With WSWO-TV dark, White's legal problems were only beginning. On December 13, White was taken from the Clark County jail to Muskingum County, to face additional charges related to the break-in. The Zanesville station recovered most of the equipment, though some of it had been damaged and rendered inoperable, according to WHIZ's chief engineer. The grand jury in Muskingum County indicted White in January 1973; White posted a combined $55,000 bond to the two counties to be released from jail. However, when White's Clark County trial was due to begin on January 31, he failed to show up, and his arrest was ordered again.

White turned up three weeks later in Nashville, Tennessee, where he was arrested for driving an allegedly stolen car. In September, he pleaded guilty in Tennessee to charges regarding additional stolen equipment, namely a color camera valued at $5,000 that had been stolen in February 1972 from WLYH-TV of Lebanon, Pennsylvania. In pleading guilty in Tennessee, he admitted to the FBI that he had sold some of the WHIZ equipment to KOTV of Tulsa, Oklahoma, and had accepted a down payment on a video tape recorder he did not have from the campus TV station at Brigham Young University in Provo, Utah.
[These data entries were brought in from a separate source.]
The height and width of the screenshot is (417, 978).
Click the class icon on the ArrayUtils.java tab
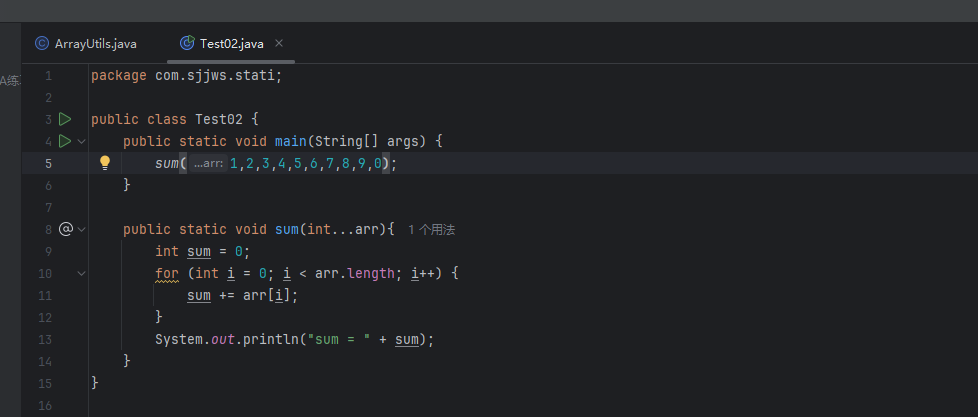(x=41, y=43)
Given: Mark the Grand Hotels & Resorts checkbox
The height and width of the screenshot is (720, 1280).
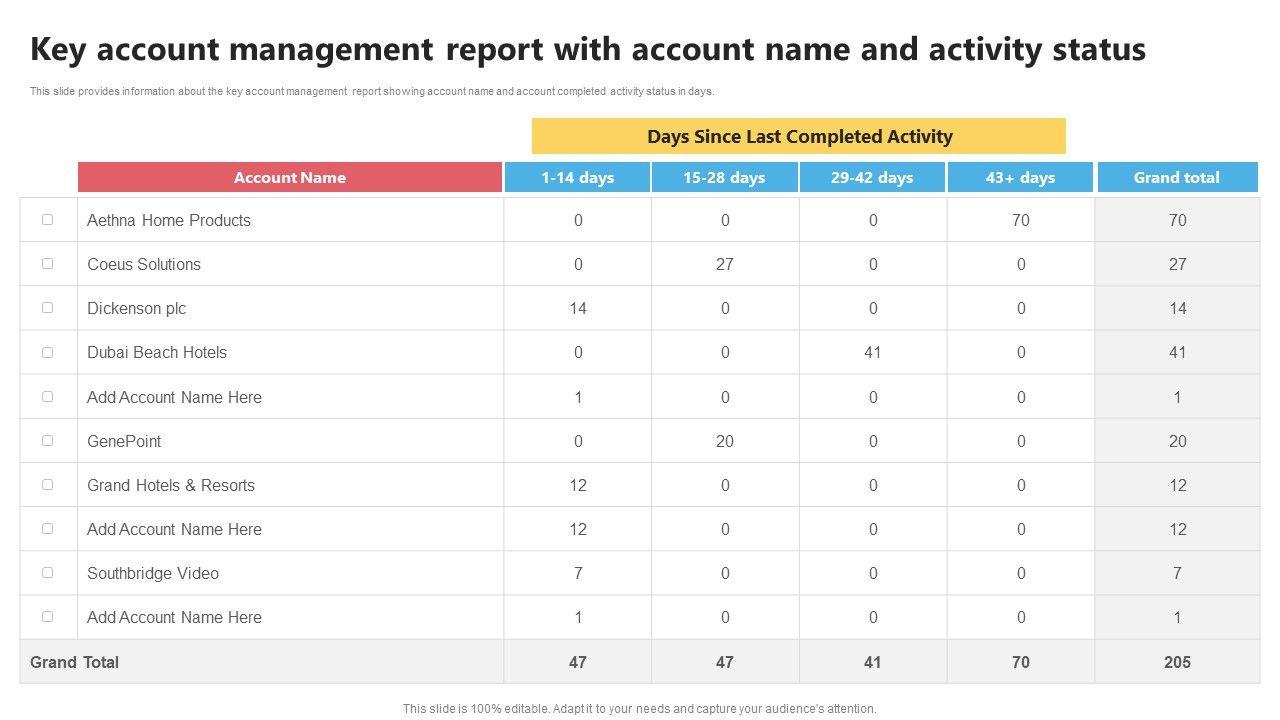Looking at the screenshot, I should coord(47,484).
Two months later, he was sentenced to a prison term of one to 20 years by Ohio authorities, to be served concurrently with a four-year sentence issued in Tennessee.

Much of the equipment used in operating WSWO-TV—and that was not stolen—was sold off to satisfy creditors. The studio facility and tower were acquired in 1978 by the Miami Valley Christian Broadcasting Association, which held a new channel 26 construction permit.